▶ [Selected passage]
Asylum with Dignity: Advocates Urge National Plan to Better Protect Refugee Claimants

Left to right, Jenny Jeanes, Allan Reesor McDowell, Loly Rico, and Gauri Sreenivasan. Photo: @GauriSreenivas1 / X

The Canadian Council for Refugees called today on the federal government to create a national plan that addresses the growing number of refugee claimants and ensures the right to asylum.

The proposal was presented by Gauri Sreenivasan (co-executive director, Canadian Council for Refugees), Loly Rico (founder, FCJ Refugee Centre), Allan Reesor McDowell (executive director, Matthew House Ottawa), and Jenny Jeanes (detention program coordinator, Action Réfugiés Montréal and vice-president, Canadian Council for Refugees), during a news conference in Ottawa to mark National Refugee Rights Day, April 4.

“Today, April 4th, marks Refugee Rights Day, a day set aside in Canada to honour the 1985 Supreme Court decision which confirmed that the Canadian Charter of Rights and Freedoms protects the fundamental rights of refugee claimants in Canada, guaranteeing them a fair hearing,” said Gauri Sreenivasan.

▶ [Work instructions]
1: According to the article on asylum protection, in what year was the Supreme Court decision that Refugee Rights Day honors?
2: Write out the article on asylum protection from "Left to right, Jenny" up to and including "Day, April 4.".

▶ [Material]
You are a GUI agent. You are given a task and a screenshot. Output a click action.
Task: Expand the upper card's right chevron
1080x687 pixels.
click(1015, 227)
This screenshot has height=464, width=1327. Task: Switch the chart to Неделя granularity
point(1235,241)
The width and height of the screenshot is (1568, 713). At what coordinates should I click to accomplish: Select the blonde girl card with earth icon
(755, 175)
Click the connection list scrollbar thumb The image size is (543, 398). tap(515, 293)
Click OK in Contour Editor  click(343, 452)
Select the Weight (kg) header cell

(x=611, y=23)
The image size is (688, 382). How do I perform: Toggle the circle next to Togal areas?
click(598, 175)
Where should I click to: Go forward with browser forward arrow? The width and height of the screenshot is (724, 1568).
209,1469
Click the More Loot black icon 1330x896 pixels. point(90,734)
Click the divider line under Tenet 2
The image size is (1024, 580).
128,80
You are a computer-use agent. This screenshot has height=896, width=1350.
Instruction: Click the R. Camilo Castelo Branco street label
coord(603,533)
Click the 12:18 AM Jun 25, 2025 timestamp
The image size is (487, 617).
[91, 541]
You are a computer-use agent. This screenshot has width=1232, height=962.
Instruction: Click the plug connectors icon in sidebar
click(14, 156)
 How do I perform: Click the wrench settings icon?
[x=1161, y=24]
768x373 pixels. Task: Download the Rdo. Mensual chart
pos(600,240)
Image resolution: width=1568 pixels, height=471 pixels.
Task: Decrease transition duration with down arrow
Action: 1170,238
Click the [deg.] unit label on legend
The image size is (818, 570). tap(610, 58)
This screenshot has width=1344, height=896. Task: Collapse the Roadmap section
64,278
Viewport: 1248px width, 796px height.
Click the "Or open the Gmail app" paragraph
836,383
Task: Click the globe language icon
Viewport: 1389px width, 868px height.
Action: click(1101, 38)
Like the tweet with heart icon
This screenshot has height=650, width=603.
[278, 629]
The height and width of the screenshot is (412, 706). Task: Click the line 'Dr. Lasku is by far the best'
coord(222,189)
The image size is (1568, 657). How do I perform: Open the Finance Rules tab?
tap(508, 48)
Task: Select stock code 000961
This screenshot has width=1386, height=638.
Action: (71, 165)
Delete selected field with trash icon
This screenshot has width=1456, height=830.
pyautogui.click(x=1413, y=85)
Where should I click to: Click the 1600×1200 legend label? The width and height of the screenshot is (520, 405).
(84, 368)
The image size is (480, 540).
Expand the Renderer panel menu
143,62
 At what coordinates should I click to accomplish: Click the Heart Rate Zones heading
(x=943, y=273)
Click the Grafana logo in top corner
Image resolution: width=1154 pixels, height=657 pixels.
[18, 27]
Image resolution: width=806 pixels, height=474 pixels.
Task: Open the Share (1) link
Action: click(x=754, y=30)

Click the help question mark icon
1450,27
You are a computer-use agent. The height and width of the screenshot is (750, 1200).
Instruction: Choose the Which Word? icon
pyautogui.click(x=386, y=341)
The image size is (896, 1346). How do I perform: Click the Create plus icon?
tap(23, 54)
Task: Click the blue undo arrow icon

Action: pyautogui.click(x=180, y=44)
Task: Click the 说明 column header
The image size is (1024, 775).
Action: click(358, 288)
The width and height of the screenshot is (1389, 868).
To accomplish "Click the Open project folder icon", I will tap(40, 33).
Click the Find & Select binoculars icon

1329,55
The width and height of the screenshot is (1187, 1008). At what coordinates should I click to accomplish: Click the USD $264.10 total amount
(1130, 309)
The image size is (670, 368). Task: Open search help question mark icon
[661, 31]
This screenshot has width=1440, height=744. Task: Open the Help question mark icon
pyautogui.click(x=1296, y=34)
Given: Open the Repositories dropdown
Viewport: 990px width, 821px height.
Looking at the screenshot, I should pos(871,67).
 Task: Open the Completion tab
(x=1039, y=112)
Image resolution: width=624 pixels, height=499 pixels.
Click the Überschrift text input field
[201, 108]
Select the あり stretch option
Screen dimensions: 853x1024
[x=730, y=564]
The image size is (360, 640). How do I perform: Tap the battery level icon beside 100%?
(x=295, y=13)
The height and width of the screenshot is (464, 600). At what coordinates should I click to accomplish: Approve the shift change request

▶ [Results in order]
1: 1985

2:
Left to right, Jenny Jeanes, Allan Reesor McDowell, Loly Rico, and Gauri Sreenivasan. Photo: @GauriSreenivas1 / X

The Canadian Council for Refugees called today on the federal government to create a national plan that addresses the growing number of refugee claimants and ensures the right to asylum.

The proposal was presented by Gauri Sreenivasan (co-executive director, Canadian Council for Refugees), Loly Rico (founder, FCJ Refugee Centre), Allan Reesor McDowell (executive director, Matthew House Ottawa), and Jenny Jeanes (detention program coordinator, Action Réfugiés Montréal and vice-president, Canadian Council for Refugees), during a news conference in Ottawa to mark National Refugee Rights Day, April 4.